The latest infusion of capital will play a vital role in advancing Transfr’s mission to revolutionize workforce training and education. CEO and founder Bharani Rajakumar stated that the funds would be allocated to strengthening Transfr’s executive team, expanding the platform’s reach, and investing in the development of new training simulations encompassing a wider range of skills and scenarios. Additionally, Transfr aims to enhance its existing offerings with fresh content and expand its foreign language training courses, with a particular focus on Spanish language offerings.
“This Series C growth capital investment round was led by ABS Capital to further develop Transfr’s virtual reality simulation and training platform and to expand its programs to accommodate its rapidly growing customer base, which has more than doubled year over year from 2019 to 2023,” Rajakumar explained.
Transfr has emerged as a formidable player in the VR training landscape, boasting a diverse customer base that includes government agencies, Fortune 500 companies, community organizations, workforce development groups, K-12 schools, and higher education institutions. Rajakumar proudly shared that Transfr is now deployed in over 1,000 locations across the United States and has facilitated nearly 400,000 training simulations.
“In less than three years, the company has grown from serving customers in only one state to working with nonprofit, public sector, and enterprise partners in more than 40 states,” he added.

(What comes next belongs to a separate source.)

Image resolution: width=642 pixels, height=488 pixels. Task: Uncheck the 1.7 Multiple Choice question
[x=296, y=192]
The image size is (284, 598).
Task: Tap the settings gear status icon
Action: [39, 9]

Transfr represents Bharani Rajakumar’s second entrepreneurial venture, following the success of LearnBop, a math tutoring app that was acquired by for-profit education company K12 in 2014. The triumph of LearnBop fueled Rajakumar’s ambition to create tech-forward resources for education and upskilling, leading to the establishment of Transfr.
Transfr’s core offering combines virtual reality demonstrations with hands-on training to deliver realistic experiences. Guided by a digital coach, users receive step-by-step instruction that teaches them to perform tasks, provides feedback based on their actions, and assesses their performance. The focus of Transfr’s training is on “middle skills” jobs, which require more training and education than a high school diploma but less than a four-year college degree. These roles account for a significant portion of the U.S. labor market, yet only around 40% of workers are currently trained to the middle-skill level.
While VR may not entirely replicate the hands-on experience of on-the-job training, Transfr emphasizes that its simulations are created in consultation with subject matter experts and eliminate the need for expensive equipment, materials, and specialized facilities.
“Transfr’s hands-on simulation training provides an immersive learning environment that gives trainees real-world experience in the skills they need for well-paying jobs,” Rajakumar explained.
The effectiveness of VR in workforce training is gaining recognition. A study found that VR was 52% more cost-effective than traditional classroom-based training in a corporate setting. Deloitte projects that by 2024, a quarter of company office meetings will incorporate virtual reality elements, and by 2025, roughly 70% of employee training will integrate VR in some capacity.
Transfr operates as a software-as-a-service (SaaS) platform and generates revenue through licensing fees paid by customers. To utilize the platform, customers must also procure the necessary headsets, such as Meta’s Oculus Quest headset with Oculus for Business. However, Rajakumar contends that Transfr is more accessible than many traditional upskilling programs, making it an attractive option for individuals seeking to develop the skills required for well-paying jobs.
“From high school students looking to explore career options to adults trying to gain career stability to the formerly incarcerated looking to re-enter the workforce, Transfr makes it easier and safer to develop the skills necessary to secure well-paying, family-sustaining jobs,” Rajakumar asserted. “As an economic development platform, Transfr works closely with both public and private entities to build classroom-to-career pathways.”
Transfr’s innovative approach to training and education, backed by substantial funding, is poised to continue making a significant impact on workforce development and career advancement in the United States and beyond.